The first one is December 9. States have until this date to settle any disputes of the election results including court challenges and recounts. From the outset President Donald Trump has refused to accept the result. In fact, late on November 3, polling day, he claimed victory.
Now he and the Republican Party have launched a basket of legal challenges to contest the result. This has brought a robust rebuttal from Democratic and Republican states whose officials have briskly defended their ballot-counting procedures.
As we know, the Electoral College decides the winner and not the public vote. This procedure was instituted to ensure states big and small have an equal opportunity to decide the winner.
By December 15, the next important date, each state’s electors have to vote by paper ballot for the president and vice-president.
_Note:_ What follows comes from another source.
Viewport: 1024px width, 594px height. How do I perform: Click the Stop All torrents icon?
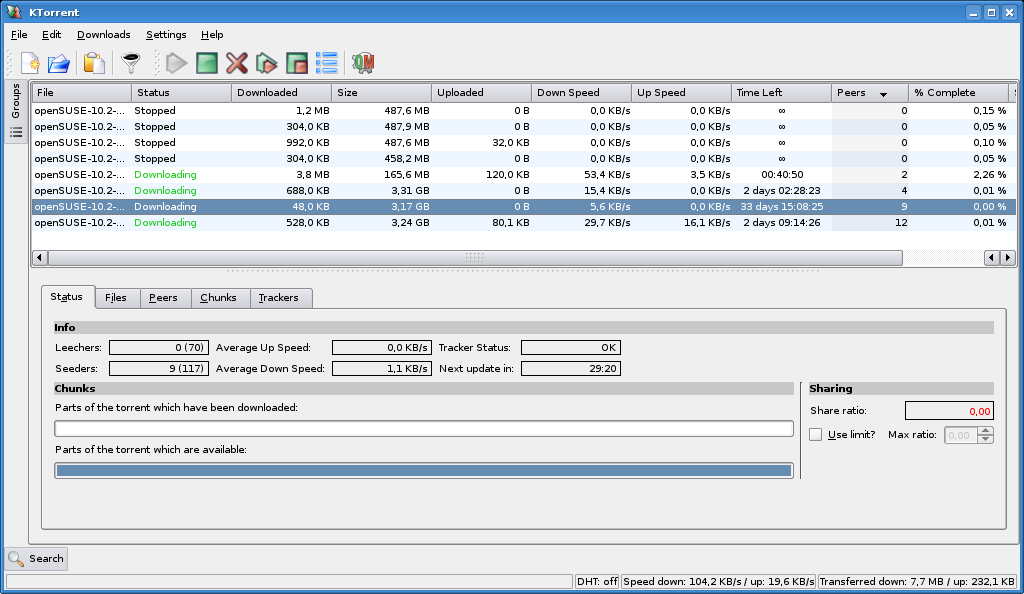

These are counted and the electors sign Certificates of the Vote.
These are despatched by registered mail to a range of officials including the president of the Senate, the upper house, and have to be delivered by December 24.
The US Constitution provides for a “president pro tempore” of the Senate, who is the second-highest-ranking official. The vice president presides over the Senate and the president pro tempore acts in the absence of the VP.
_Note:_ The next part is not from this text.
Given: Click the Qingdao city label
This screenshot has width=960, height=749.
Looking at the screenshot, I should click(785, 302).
The penultimate key date is January 7. On this day the House and the Senate hold a joint session to count the Electoral College votes. Once one contender reaches 270, the battle is over and a president and vice president are identified.
The final date is January 21, Inaugural Day. This is generally an occasion for public rejoicing, parades and great crowds. Guests, VIPs, justices of the Supreme Court, senators and House of Representatives gather at the capital to watch the Chief Justice swear in the new office holders.
Naturally, President Trump maintained the crowds at his inauguration were the biggest-ever although photographs of earlier inaugurations seemed to disprove this claim. By convention, outgoing presidents attend the event. Trump won’t confirm his attendance as an outgoing president.
If he misses, he will be in the company of Andrew Johnson who refused to attend Ulysses S Grant’s inauguration in 1829. In any case, because of the Covid-19 pandemic still surging and affecting record numbers across the US, a simple swearing-in is expected, with few guests, in the Capitol building.